• **Work item A**: The text on immunosurgery for isolating inner cell masses describes the immunosurgery procedure. List its steps in order.
• **Work item B**: Continue the text on immunosurgery for isolating inner cell masses from its final sentence.

• **Provided text**:

········

Evaluation of the technique of immunosurgery for the isolation of inner cell masses from mouse blastocysts

The -day mouse blastocyst consists of two distinct groups of cells: the inner cell mass (1CM) and the trophectoderm. The properties of these tissues have been extensively studied after their microsurgical separation (Gardner, Papaioannou & Barton, 1973; Rossant, 1975a, b;Van Blerkom, Barton & Johnson, 1976). However, the difficulty of the microsurgical procedure limits the rate at which blastocysts can be dissected. Furthermore, some ICM cells may become damaged due to the use of needles to pull the ICM away from the overlying trophectoderm. An alternative technique for the isolation of ICMs, termed immunosurgery, has recently been described (Solter & Knowles, 1975). Blastocysts were preincubated in anti-species antiserum, washed thoroughly and then incubated in complement. Since the antiserum was prevented from gaining access to the ICM by the tight junctions between the surrounding trophectoderm cells, only trophoblast tissue lysed on the addition of complement, leaving the ICMs intact. This technique has the potential advantage of allowing many ICMs to be recovered without the risk of mechanical damage to any of the cells. In the experiments of Solter & Knowles, the purity of recovered ICMs was assessed by the failure to detect trophoblastic-type outgrowths in vitro. We report here a more systematic assessment of the purity of immunosurgically-derived ICMs, as well as a test of their developmental capacity.

········

• **Listed records**:
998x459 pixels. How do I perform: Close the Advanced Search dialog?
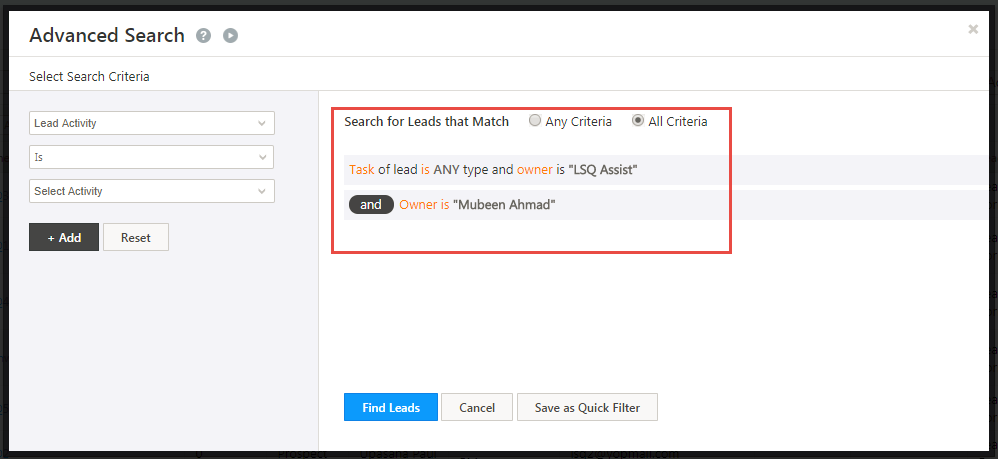point(973,30)
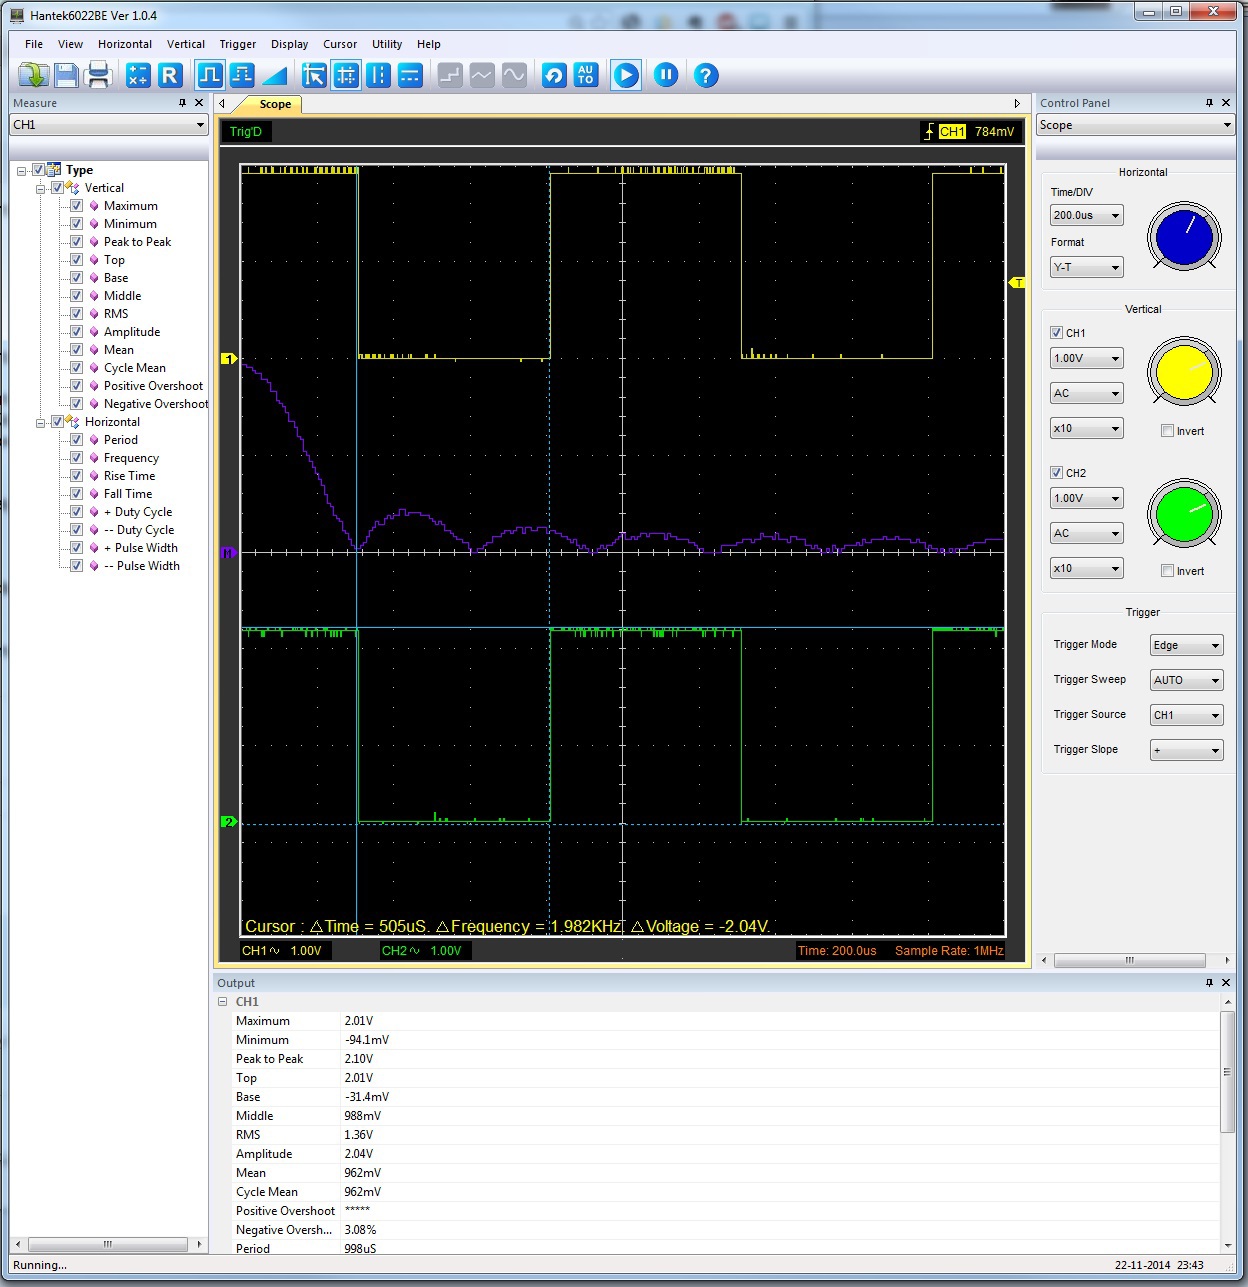1248x1287 pixels.
Task: Select the Scope tab
Action: click(275, 104)
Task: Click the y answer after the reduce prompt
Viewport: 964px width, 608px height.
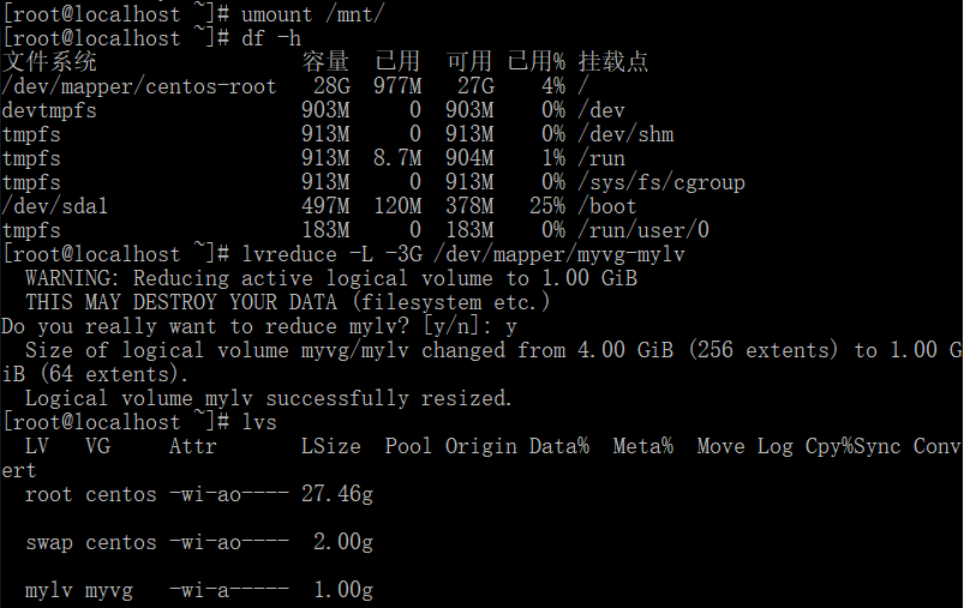Action: 511,328
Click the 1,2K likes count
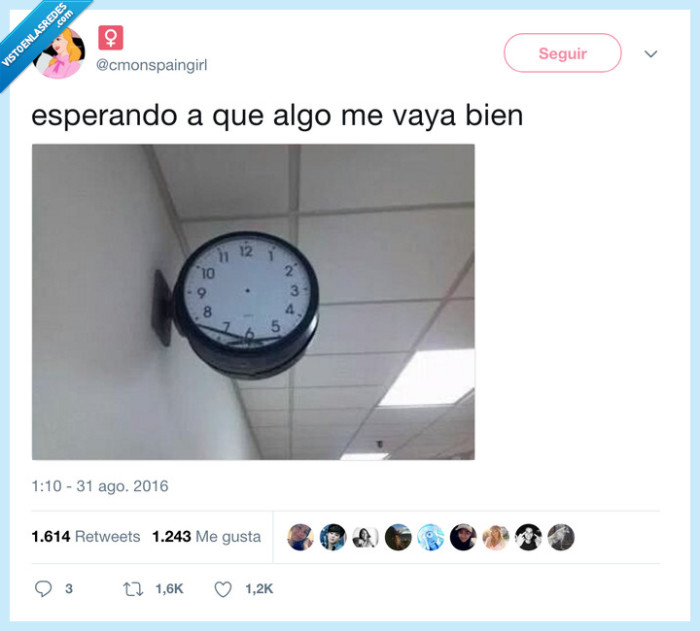700x631 pixels. click(259, 589)
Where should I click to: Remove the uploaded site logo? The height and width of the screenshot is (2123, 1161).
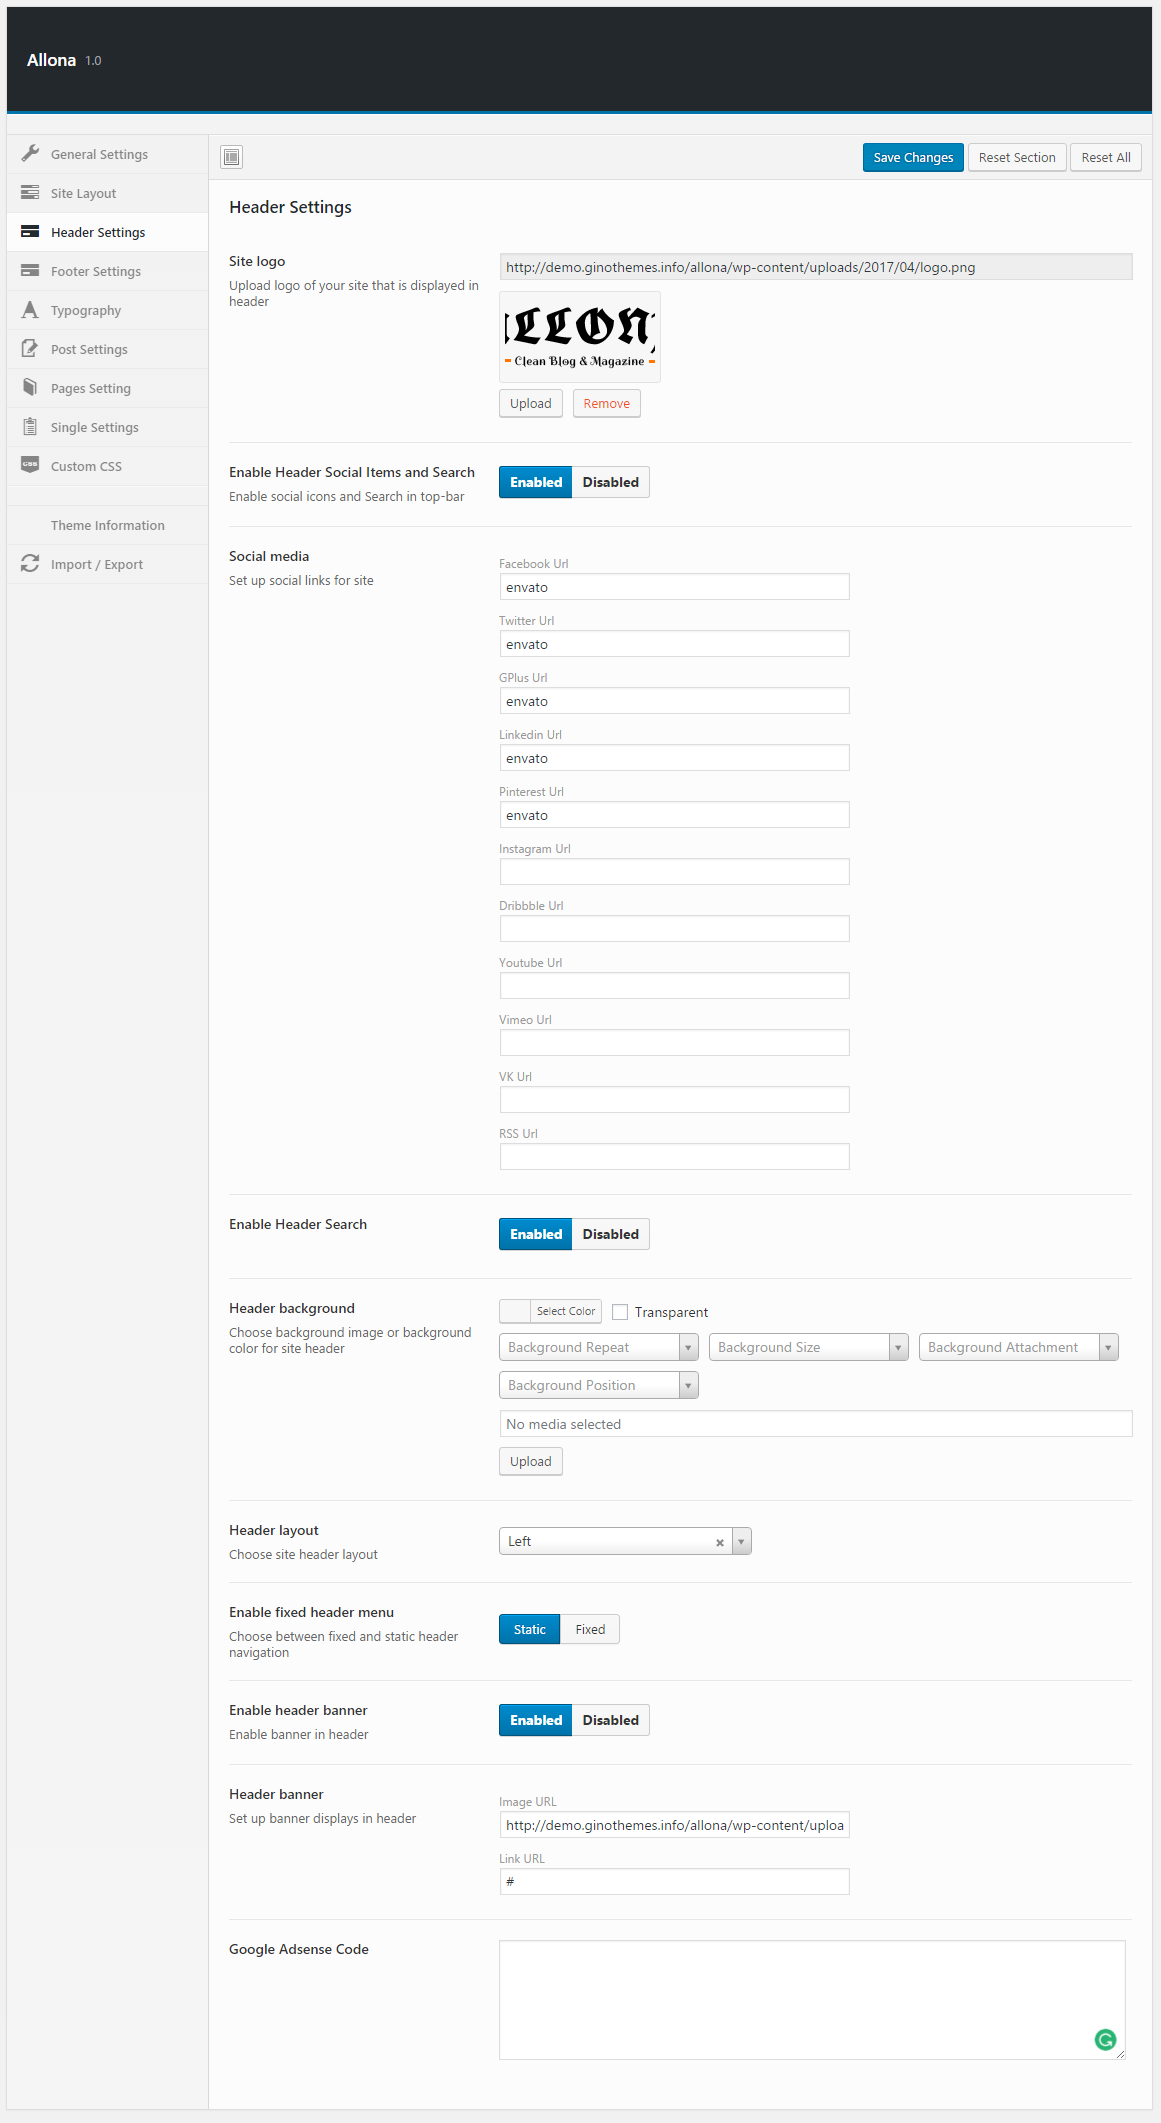pyautogui.click(x=606, y=403)
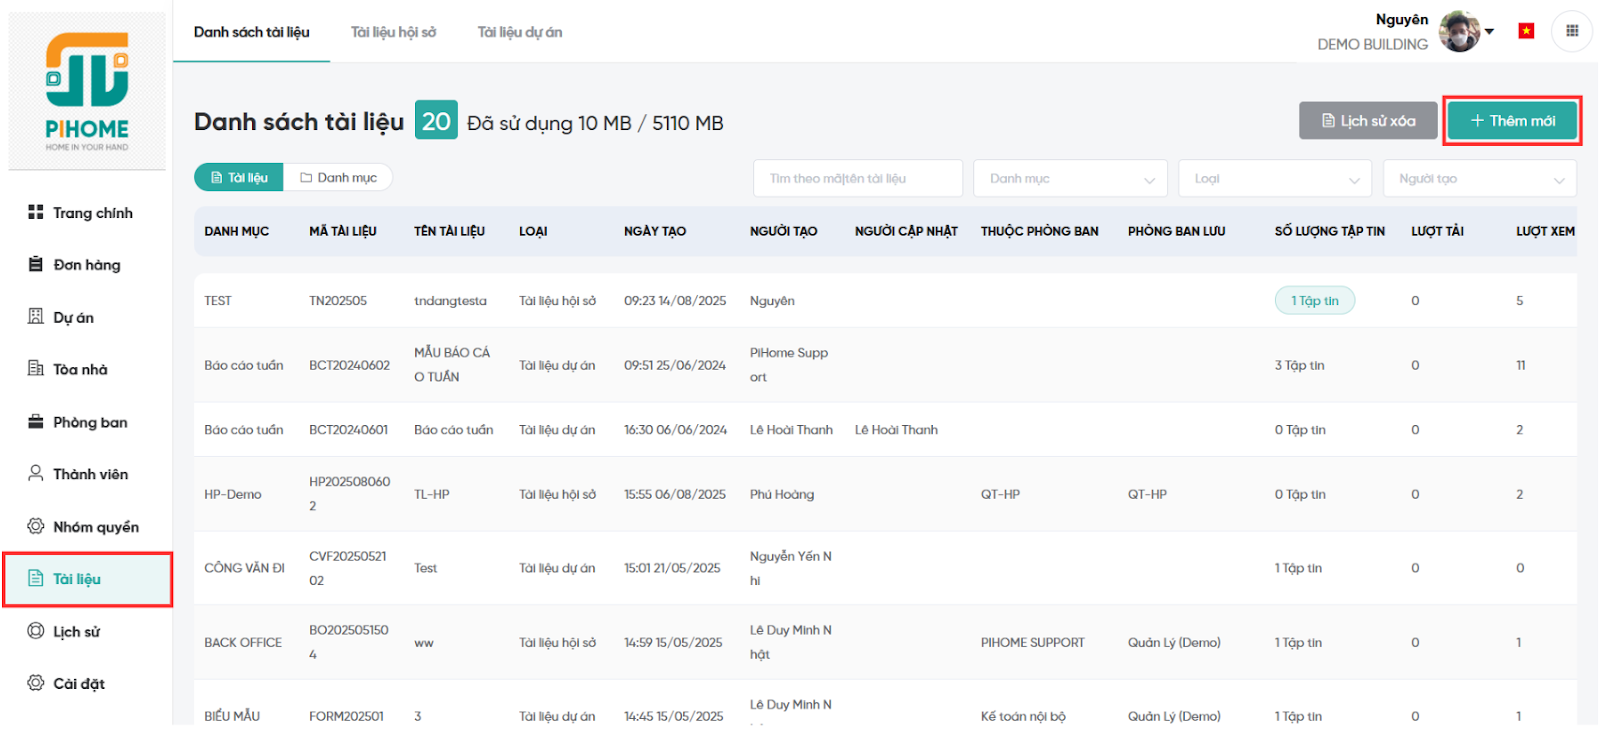Image resolution: width=1600 pixels, height=733 pixels.
Task: Open Lịch sử xóa deletion history
Action: coord(1367,121)
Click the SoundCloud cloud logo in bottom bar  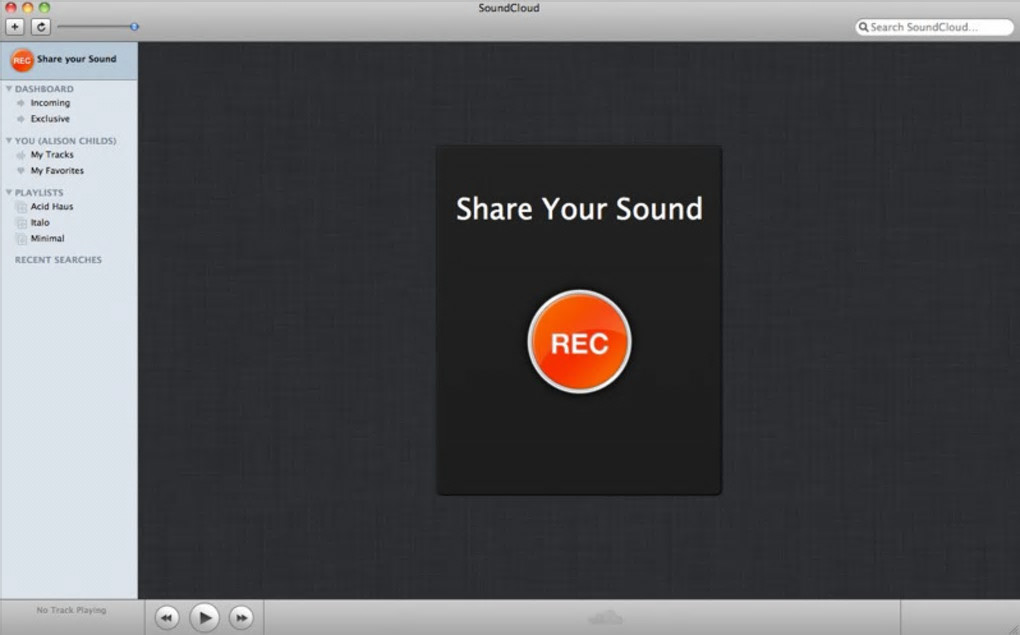(x=606, y=617)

········

• **Output A**:
1. Preincubation of blastocysts in anti-species antiserum
2. Thorough washing
3. Incubation in complement

• **Output B**:
The first three experiments reported here were carried out to determine whether immunosurgically isolated ICMs were contaminated with any tropho-blast cells resistant to complement lysis. First, a fluorescent-conjugated anti-Ig antiserum was used to detect antibody bound to the surface of any remaining trophoblast cells after immunosurgery. Secondly, blastocysts were incubated in suspensions of melanin granules prior to immunosurgery, so that the tropho-blast cells, which selectively phagocytose the granules (Gardner, 1975), could be identified by phase contrast and electron microscopy at various stages in the immunosurgical procedure. Thirdly, the protein synthetic profile of immuno-surgically-isolated ICMs was compared with the profiles of microsurgically isolated ICMs and trophoblast vesicles (Van Blerkom et al. 1976).

In a fourth experiment, the viability and developmental potential of immuno-surgically-isolated ICMs was studied to determine whether exposure to complement or any other factors had affected them adversely. The ICMs were injected into genetically distinct host blastocysts and then transferred to pseudopregnant recipients. The contribution of the donor ICMs to post-implantation tissues was assessed by use of glucose-phosphate isomerase (GPI) isoenzyme markers several days later (Gardner et al. 1973).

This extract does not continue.